• **Exercise instructions**:
Lay out the lines below as a JSON list of strings, one string per line with blank lines dropped, starting at the line that contains "1116x828 pixels. At" and ending at the final line of the entries. Leave the pictures out of the list.

• **Given records**:
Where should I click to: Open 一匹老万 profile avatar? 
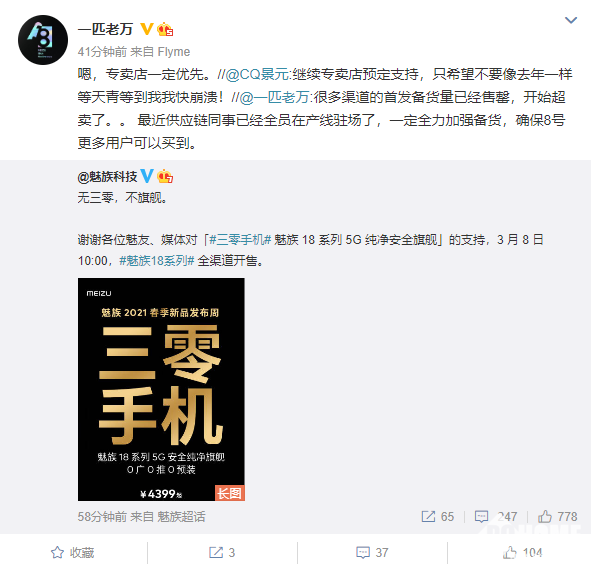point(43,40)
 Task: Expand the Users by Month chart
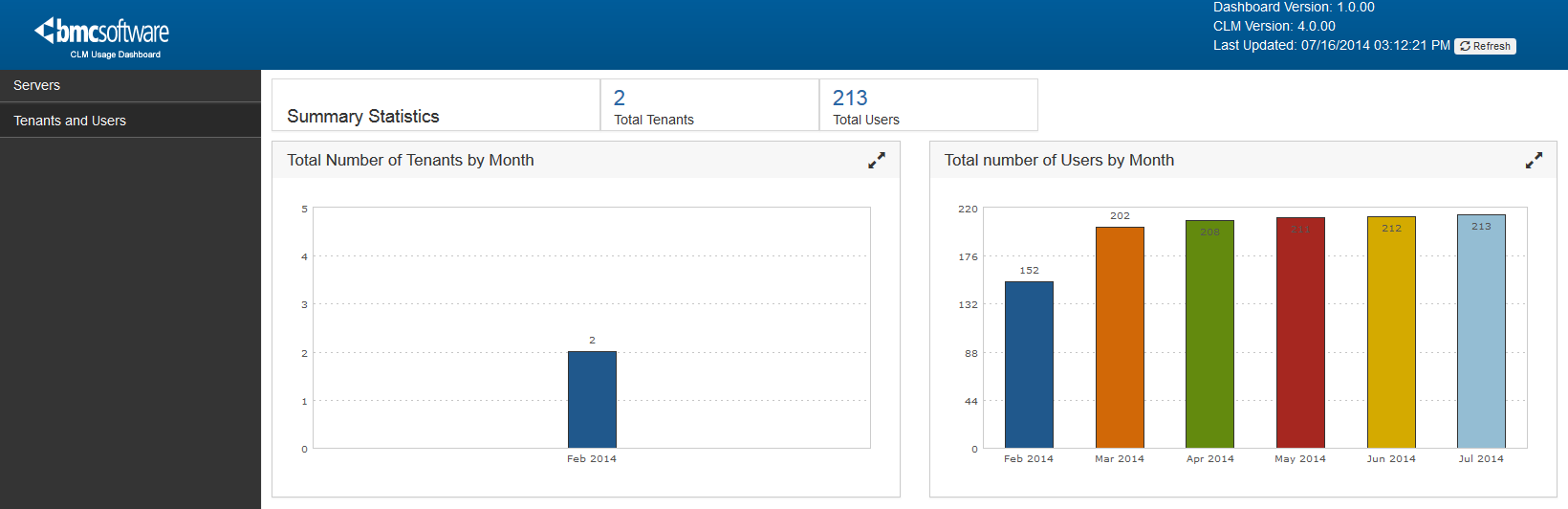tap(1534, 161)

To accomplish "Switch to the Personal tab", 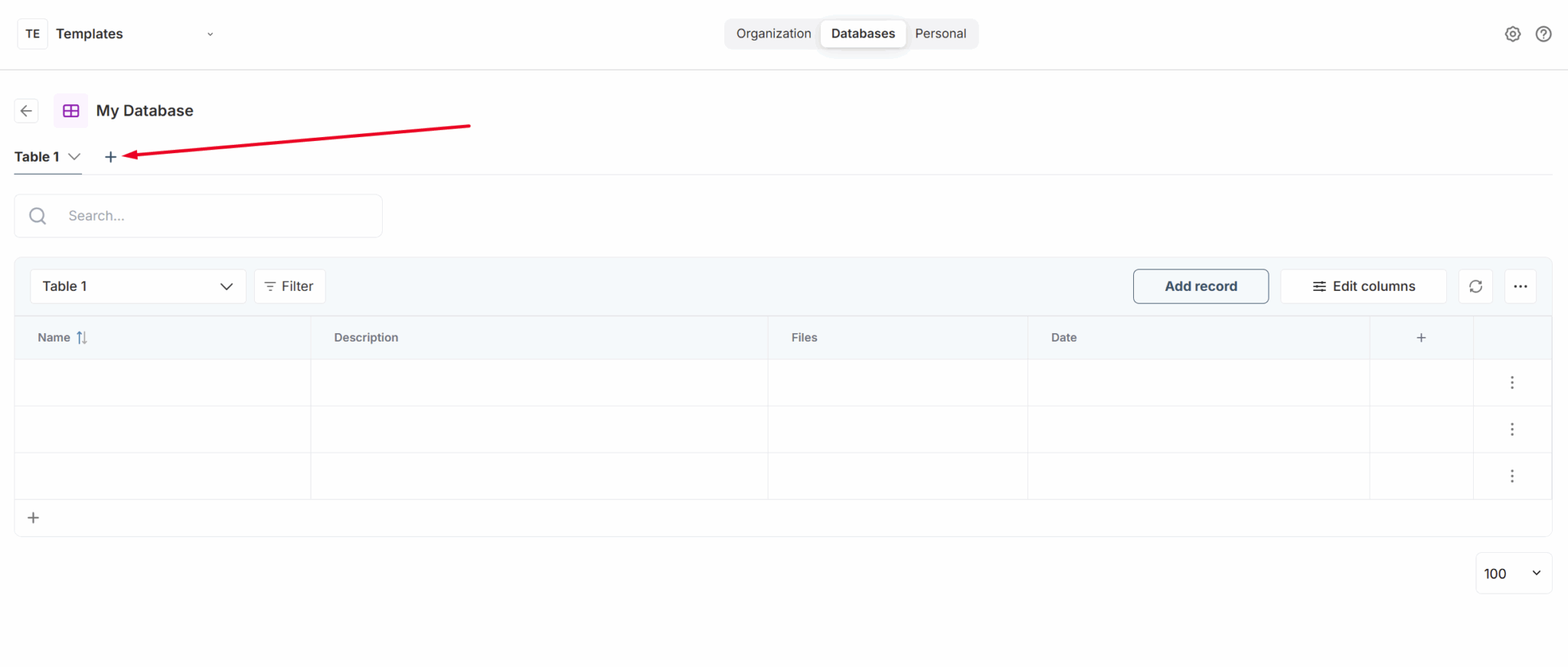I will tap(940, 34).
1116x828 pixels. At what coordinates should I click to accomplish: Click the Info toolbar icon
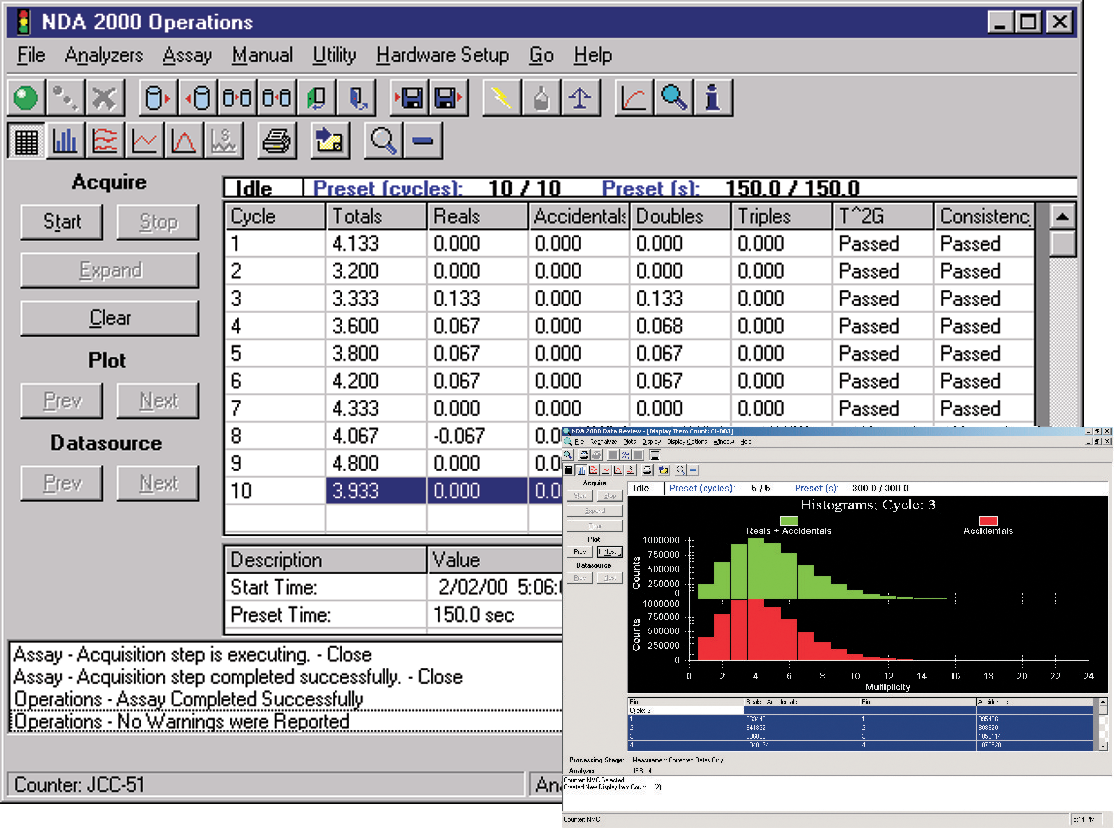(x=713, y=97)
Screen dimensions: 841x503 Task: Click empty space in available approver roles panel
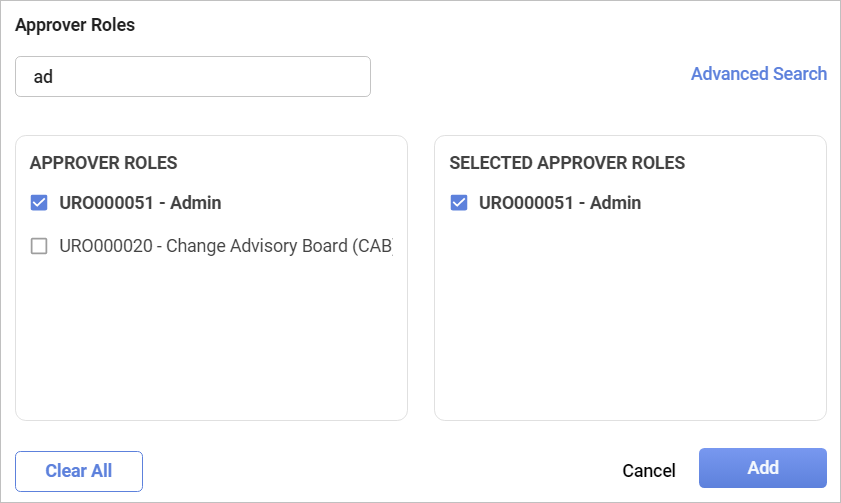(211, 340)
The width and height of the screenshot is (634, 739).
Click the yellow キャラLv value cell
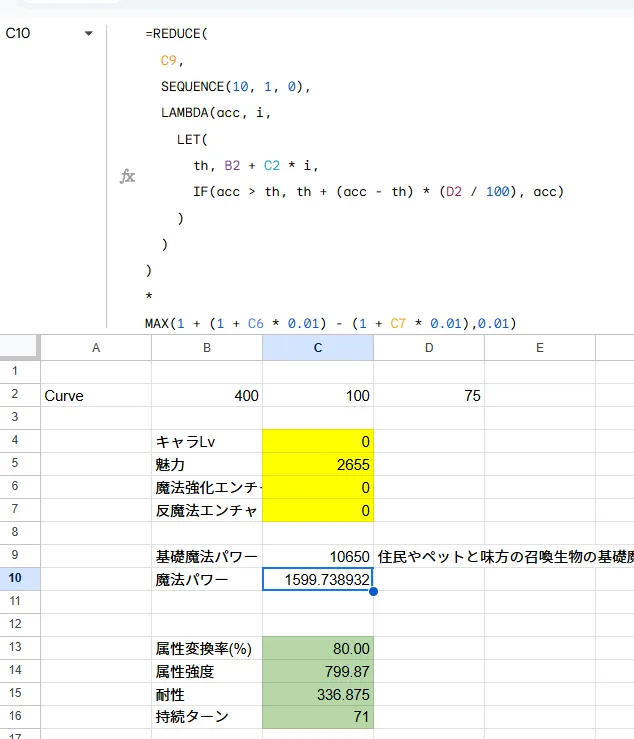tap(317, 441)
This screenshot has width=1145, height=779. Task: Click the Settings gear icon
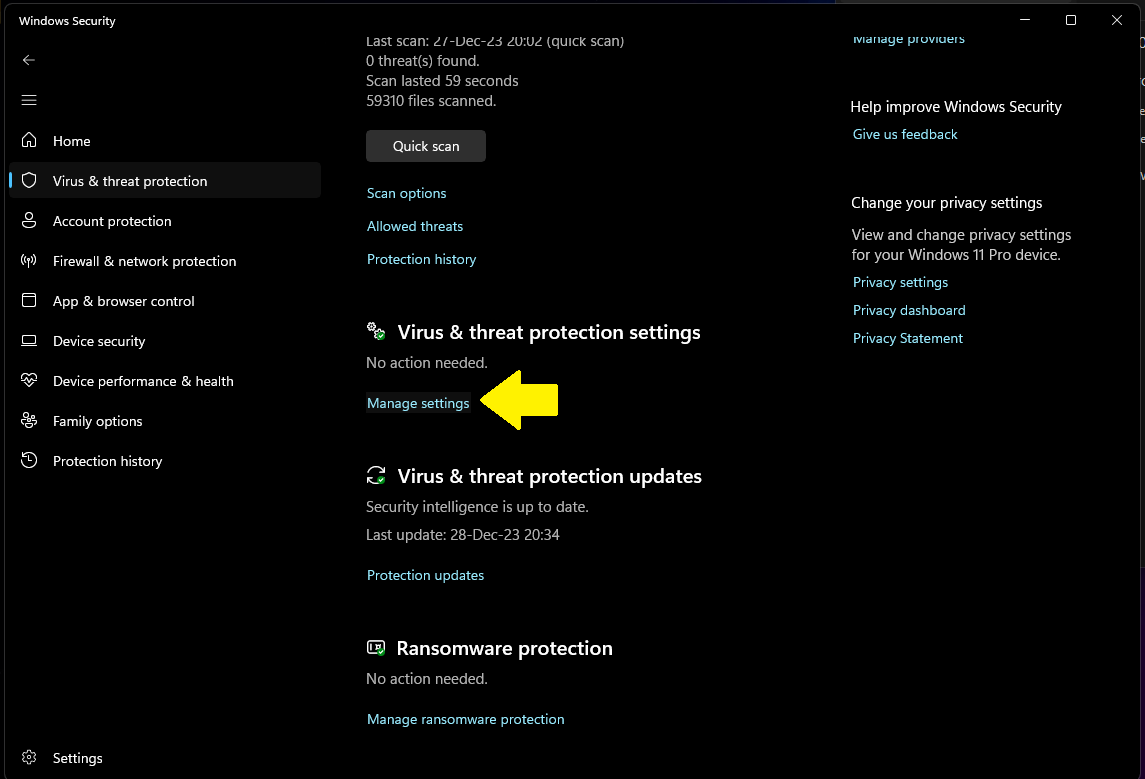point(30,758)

• **Output for this exercise**:
[
  "1116x828 pixels. At what coordinates should I click to accomplish: Click the Info toolbar icon",
  "(x=713, y=97)",
  "Screen dimensions: 841x503 Task: Click empty space in available approver roles panel",
  "(211, 340)",
  "The width and height of the screenshot is (634, 739).",
  "Click the yellow キャラLv value cell",
  "tap(317, 441)",
  "This screenshot has width=1145, height=779. Task: Click the Settings gear icon",
  "point(30,758)"
]